WHAT IS BEING ASKED
Say how many lines of the entries below include "product", giving nothing but that number.
*** Opening of DATA FOR ANALYSIS ***
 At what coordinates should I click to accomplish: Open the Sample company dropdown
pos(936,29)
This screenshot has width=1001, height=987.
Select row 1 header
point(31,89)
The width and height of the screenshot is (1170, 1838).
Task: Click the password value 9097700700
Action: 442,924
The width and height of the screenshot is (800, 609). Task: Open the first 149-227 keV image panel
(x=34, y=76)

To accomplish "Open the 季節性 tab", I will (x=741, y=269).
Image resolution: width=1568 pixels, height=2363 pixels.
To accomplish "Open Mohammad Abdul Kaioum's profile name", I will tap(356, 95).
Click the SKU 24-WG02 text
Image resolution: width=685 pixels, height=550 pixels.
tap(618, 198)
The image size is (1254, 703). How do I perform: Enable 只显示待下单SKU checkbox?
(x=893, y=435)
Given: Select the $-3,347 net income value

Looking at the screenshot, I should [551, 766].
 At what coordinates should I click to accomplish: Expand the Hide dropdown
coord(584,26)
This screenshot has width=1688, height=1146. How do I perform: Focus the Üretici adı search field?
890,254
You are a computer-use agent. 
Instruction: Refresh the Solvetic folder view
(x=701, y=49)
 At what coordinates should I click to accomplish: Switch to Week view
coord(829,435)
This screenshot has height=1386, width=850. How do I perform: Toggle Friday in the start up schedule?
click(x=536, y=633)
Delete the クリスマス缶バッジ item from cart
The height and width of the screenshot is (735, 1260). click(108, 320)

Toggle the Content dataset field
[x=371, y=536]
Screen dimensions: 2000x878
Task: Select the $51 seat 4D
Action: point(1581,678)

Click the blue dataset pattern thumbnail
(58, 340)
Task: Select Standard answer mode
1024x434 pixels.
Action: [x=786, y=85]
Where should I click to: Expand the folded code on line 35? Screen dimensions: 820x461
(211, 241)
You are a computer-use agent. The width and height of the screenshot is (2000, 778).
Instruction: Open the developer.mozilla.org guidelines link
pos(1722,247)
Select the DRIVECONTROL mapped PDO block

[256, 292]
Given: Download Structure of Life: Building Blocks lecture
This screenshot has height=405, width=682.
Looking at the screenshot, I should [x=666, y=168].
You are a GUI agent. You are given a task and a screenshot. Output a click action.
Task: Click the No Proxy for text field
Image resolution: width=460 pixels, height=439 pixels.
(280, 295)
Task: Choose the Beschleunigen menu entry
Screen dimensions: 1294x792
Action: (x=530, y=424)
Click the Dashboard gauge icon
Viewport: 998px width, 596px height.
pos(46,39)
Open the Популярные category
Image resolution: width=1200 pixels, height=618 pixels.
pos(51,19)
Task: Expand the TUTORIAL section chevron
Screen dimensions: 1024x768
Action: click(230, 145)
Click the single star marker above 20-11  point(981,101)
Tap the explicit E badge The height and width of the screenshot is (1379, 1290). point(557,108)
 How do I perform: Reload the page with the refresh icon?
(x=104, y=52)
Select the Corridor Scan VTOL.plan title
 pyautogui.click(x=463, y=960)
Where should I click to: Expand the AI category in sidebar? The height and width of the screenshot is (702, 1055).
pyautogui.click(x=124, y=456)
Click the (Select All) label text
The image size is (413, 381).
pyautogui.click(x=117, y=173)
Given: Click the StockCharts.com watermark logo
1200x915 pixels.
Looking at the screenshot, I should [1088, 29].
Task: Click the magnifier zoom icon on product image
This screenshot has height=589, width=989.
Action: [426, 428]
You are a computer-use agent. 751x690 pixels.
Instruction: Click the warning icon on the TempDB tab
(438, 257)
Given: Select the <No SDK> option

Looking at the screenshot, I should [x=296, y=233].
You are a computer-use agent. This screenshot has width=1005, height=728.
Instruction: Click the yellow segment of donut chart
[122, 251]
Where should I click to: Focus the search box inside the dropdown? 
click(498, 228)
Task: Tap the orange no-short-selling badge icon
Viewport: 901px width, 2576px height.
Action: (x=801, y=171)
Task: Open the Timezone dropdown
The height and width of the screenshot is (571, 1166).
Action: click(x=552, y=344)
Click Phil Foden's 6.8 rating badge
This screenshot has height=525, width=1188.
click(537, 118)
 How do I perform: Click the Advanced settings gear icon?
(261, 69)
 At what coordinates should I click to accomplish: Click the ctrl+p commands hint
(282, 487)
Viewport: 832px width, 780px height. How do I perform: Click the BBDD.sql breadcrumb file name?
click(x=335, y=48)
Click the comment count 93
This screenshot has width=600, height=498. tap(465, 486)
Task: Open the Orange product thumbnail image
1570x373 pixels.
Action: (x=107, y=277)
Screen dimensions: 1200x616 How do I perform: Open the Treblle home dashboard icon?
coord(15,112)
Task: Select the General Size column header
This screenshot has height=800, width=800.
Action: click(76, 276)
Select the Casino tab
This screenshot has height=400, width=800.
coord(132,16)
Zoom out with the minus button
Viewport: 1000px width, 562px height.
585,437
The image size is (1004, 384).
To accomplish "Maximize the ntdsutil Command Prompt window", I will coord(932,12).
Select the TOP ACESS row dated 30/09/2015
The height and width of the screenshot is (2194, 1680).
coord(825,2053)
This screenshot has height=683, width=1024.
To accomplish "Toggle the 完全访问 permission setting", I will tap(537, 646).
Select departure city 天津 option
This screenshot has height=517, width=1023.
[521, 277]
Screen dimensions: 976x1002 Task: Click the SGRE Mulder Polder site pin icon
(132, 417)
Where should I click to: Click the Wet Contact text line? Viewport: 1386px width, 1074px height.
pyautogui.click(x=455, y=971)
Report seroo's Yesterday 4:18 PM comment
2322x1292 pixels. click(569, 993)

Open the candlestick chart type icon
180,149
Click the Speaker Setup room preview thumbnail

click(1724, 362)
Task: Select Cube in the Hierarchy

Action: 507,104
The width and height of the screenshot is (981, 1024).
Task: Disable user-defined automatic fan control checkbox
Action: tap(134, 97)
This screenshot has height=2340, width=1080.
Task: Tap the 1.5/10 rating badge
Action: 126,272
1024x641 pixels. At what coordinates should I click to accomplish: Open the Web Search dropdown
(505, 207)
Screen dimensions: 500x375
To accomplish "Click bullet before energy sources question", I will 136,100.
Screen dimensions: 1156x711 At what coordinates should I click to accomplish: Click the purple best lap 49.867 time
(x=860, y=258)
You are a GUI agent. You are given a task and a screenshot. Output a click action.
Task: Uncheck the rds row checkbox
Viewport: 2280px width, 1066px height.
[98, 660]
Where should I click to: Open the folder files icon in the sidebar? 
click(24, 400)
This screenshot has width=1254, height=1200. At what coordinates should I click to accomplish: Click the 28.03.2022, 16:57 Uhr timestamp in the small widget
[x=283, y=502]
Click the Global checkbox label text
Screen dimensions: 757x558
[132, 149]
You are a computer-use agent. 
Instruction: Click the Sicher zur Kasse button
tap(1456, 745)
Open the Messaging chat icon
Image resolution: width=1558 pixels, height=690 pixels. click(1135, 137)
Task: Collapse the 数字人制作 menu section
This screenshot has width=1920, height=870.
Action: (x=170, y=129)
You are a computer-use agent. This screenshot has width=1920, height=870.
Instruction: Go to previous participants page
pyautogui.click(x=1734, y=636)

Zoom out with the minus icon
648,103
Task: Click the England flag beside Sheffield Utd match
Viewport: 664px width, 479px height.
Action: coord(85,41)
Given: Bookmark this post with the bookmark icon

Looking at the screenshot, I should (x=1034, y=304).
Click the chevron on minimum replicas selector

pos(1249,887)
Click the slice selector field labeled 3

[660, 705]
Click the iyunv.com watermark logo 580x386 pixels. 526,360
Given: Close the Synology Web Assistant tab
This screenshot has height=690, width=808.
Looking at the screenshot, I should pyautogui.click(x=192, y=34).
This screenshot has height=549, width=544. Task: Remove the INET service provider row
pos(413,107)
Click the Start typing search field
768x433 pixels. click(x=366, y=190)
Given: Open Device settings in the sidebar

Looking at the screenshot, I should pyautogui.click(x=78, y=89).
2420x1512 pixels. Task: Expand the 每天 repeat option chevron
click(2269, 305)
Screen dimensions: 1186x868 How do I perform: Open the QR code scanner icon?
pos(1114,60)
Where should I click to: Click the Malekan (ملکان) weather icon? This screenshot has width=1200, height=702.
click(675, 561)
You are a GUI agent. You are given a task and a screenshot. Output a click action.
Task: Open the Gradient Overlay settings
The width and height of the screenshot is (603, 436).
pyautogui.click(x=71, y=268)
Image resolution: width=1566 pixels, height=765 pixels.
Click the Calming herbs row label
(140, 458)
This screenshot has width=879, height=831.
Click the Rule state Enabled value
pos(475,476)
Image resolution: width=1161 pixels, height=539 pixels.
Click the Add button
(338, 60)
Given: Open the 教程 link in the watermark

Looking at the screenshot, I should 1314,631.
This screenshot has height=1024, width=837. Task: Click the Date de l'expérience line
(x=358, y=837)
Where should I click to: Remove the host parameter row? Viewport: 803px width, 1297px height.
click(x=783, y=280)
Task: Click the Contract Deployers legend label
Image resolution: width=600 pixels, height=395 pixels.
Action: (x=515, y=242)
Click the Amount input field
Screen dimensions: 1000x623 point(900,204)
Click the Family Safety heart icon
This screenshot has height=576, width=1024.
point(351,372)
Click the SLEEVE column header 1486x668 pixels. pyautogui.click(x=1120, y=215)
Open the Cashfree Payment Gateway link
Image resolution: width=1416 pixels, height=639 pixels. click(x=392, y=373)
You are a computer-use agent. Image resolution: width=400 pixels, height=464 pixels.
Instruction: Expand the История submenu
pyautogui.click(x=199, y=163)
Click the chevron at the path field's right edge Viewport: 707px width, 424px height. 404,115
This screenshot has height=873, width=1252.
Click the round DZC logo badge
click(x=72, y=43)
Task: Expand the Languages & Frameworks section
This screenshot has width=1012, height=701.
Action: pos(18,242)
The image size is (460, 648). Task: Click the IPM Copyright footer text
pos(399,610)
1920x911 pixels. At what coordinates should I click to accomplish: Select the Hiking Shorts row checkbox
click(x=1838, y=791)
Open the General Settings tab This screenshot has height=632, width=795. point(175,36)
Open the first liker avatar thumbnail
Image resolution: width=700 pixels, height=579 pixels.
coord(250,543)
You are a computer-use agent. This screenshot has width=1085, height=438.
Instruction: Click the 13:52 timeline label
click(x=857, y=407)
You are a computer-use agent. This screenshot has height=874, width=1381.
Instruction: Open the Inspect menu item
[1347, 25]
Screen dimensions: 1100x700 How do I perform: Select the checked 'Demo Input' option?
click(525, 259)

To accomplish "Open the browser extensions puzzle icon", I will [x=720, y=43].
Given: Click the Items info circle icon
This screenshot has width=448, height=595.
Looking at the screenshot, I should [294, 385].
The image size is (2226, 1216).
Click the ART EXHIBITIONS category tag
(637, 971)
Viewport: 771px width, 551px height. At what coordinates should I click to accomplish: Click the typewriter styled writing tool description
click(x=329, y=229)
*** Close of DATA FOR ANALYSIS ***
WRITTEN ANSWER
2